Spock 2.0 also introduced the possibility of replacing all instances of a class with a Mock globally, allowing us to mock objects that we are not directly instantiating in the Tests. It simplifies testing by removing the need for injecting the Mocks explicitly into the code we are testing:

public class UtilityClass {
    public static String getMessage() {
        return "Original Message";
    }
}

public class MessageService {
    public String fetchMessage() {
        return UtilityClass.getMessage();
    }
}

In the above code, we have a class using another, writing tests for MessageService with a UtilityClass mock is difficult because it is not designed to allow us to inject a mock for it.

This is when Global Mocks come more than handy:

class MessageServiceTest extends Specification {
    def "should use global mock for UtilityClass"() {
        given:
        def utilityMock = GroovySpy(UtilityClass, global: true)
        utilityMock.getMessage() >> "Mocked Message"

        when:
        MessageService service = new MessageService()
        String message = service.fetchMessage()

        then:
        1 * utilityMock.getMessage()
        message == "Mocked Message"
    }
}

In the above example, we create a Global Mock using the GroovySpy class, note that we do not mock MessageService or inject the mock UtilityClass in any way, nevertheless, we can successfully assert expectations on the mock, or that we obtained the value we stubbed instead of the original one.

6. Conclusion

In this article, we’ve given a quick slice through testing with Spock.
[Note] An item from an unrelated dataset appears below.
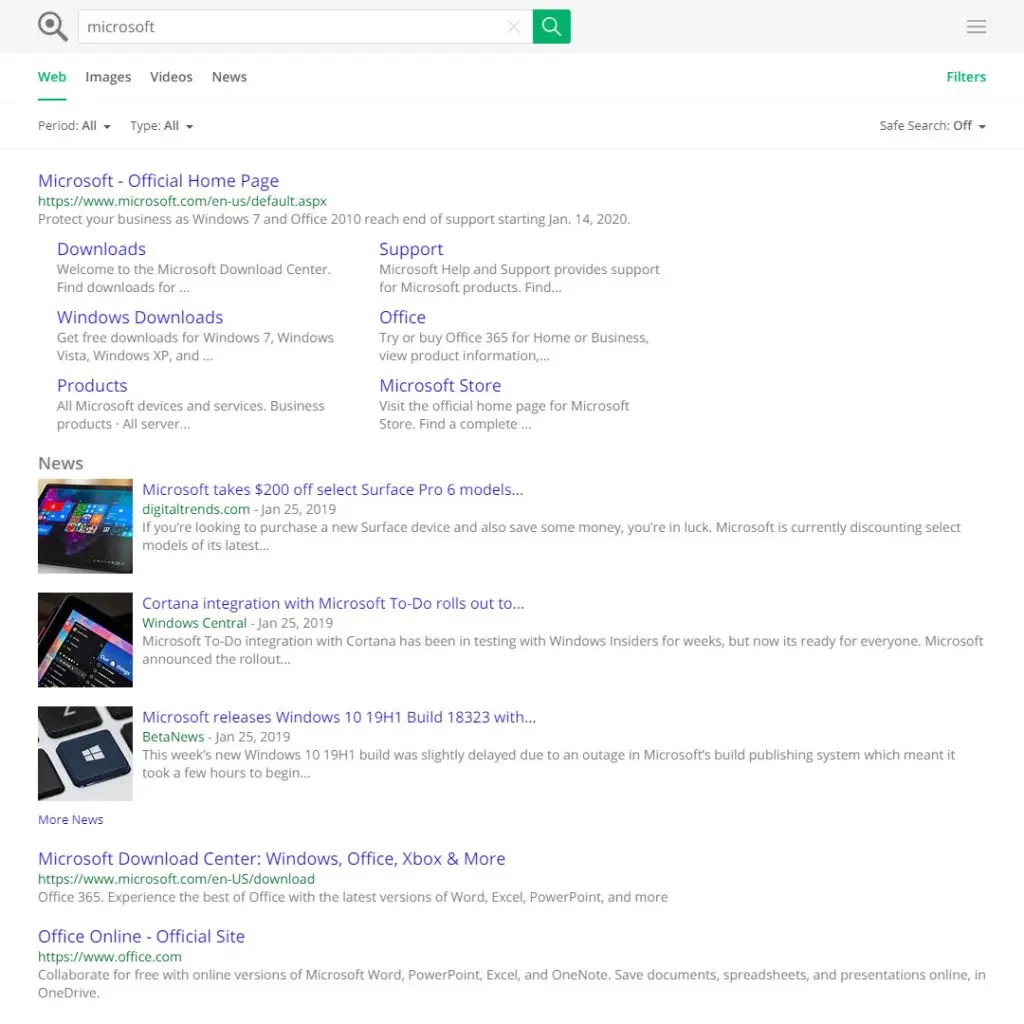Image resolution: width=1024 pixels, height=1024 pixels.
Task: Open the Type filter dropdown
Action: 161,125
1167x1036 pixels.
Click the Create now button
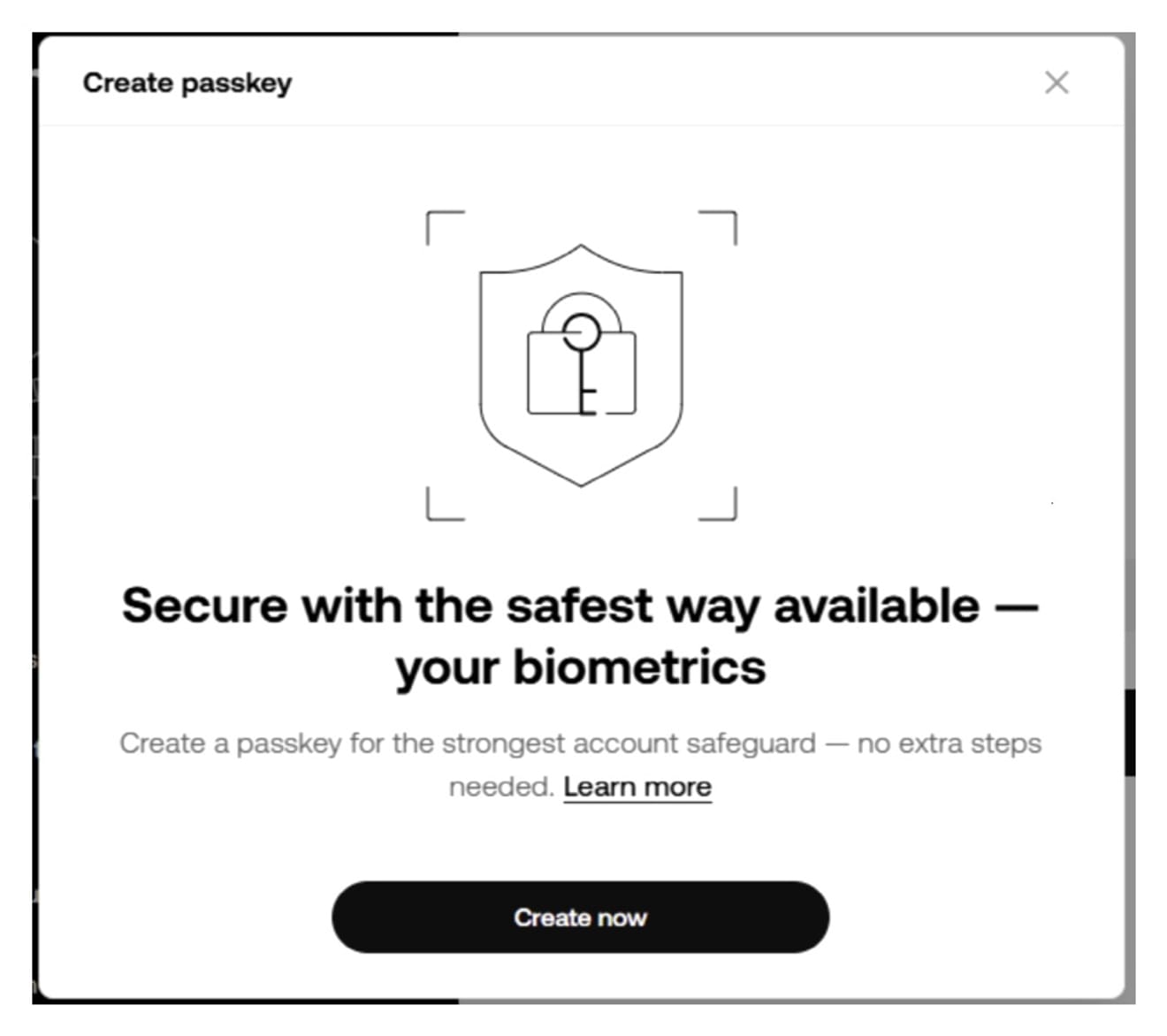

We’ve demonstrated how, by leveraging Groovy, we can make our tests more expressive than the typical JUnit stack. We’ve explained the structure of specifications and features.

And we’ve shown how easy it is to perform data-driven testing, and also how mocking and assertions are easy via native Spock functionality.

The implementation of these examples can be found over on GitHub. This is a Maven-based project, so should be easy to run as is.